- EXCERPT TO READ -
Posted by: DougTerryterryreportcom | April 6, 2008 10:24 PM

Notice how Obama isn't calling a news conference to gloat over the Penn-Clinton-NAFTA?
That's because he has integrity

STDbreeder, it's spelled i-n-t-e-g-r-i-t-y
look up what it means

Posted by: gordon__1 | April 6, 2008 10:22 PM

infuse --

READ THE ARTICLE.

OBAMA'S SWITCHED POSITIONS ON THE WAR FROM FOR, TO AGAINST, TO FOR, TO AGAINST, OVER AND OVER, AT RADIO FREQUENCY RATES!!!!


Posted by: svreader | April 6, 2008 10:21 PM

svreader,
if i could just see one piece of original analysis of an issue from you, i'd stop laughing at you. you're clearly the most light-weight thinker on this forum, and you lower the average substantially every time you weigh in on an issue.


Posted by: asja | April 6, 2008 10:20 PM

hehehe "svreader |" - grasping at straws - point that finger - point it - when you can't defend your candidate - point your finger at the other guy - yup - that's how we do it... and guess what, it's been done too many times since Texas and Ohio and doesn't work with us anymore - so you need to take approach there.

Posted by: lettie1 | April 6, 2008 10:18 PM

Hillary didn't know that Penn left her campaign to go to Columbia, for the NAFTA deal?
C'mon, you can't mis-know that

Posted by: gordon__1 | April 6, 2008 10:18 PM

What's all this talk about Obama's guy telling the Canadians that he didn't really mean what he said about Nafta? Ministry officials who have said publicly that BOTH candidates had made such assurances, but Canada's answer to Fox news only reported half the story. That's been an embarrassment to the conservatives because they're being seen as orchestrating a selective leak to help the US Republicans, who are not well liked in Canada, even by many Conservative voters.

Posted by: mholsen | April 6, 2008 10:18 PM

whoa!

svreader can write in paragraphs

Posted by: shrink2 | April 6, 2008 10:17 PM

Obama takes both sides of every issue.

Are you claiming that is race related?

If you are...

THATS REALLY RACIST.

Posted by: svreader | April 6, 2008 10:16 PM

The ditch svrepeater, don't forget the ditch! Hillary helped drive the bus into the ditch. And as Obama said during the debate, once in the ditch, there are only so many ways to get back out of the ditch.

Barack Obama has been steadfast in his opposition to the war. And he also used good judgment trying to find ways to get the bus out of the ditch. But with one of your favorite guys as president, there isn't a way to get past the driver. YET!

I know these last few weeks of Hillary's lies and allowing her staff's healthcare to lapse are getting to you svrepeater. But deep down you must have known all along that she would dump on you too. Any fool could see that coming for months now.

Posted by: infuse | April 6, 2008 10:14 PM

svreader, when Senator Clinton drops from the race, I'm going to go have a nonalcoholic beer and make a toast with my friends. Obama can make his own positions -- the man is a wonk and fundraising superfreak. Obama will be just fine without Hillary.

Posted by: meldupree | April 6, 2008 10:14 PM

svreader still doesn't get it he's the laughingstock of WAPO reader forums!

- REQUIRED TASK -
Answer these questions about the comment thread.
1. At what time did svreader post the comment saying Obama switched positions on the war?
2. What does meldupree plan to drink when Senator Clinton drops from the race?
3. In mholsen's comment, what did ministry officials say publicly?

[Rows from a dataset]
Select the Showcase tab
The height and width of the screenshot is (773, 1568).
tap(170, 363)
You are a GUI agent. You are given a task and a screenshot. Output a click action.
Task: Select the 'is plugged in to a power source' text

- RESPONSE -
1. 10:21 PM on April 6, 2008.
2. A nonalcoholic beer.
3. That both candidates had made such assurances.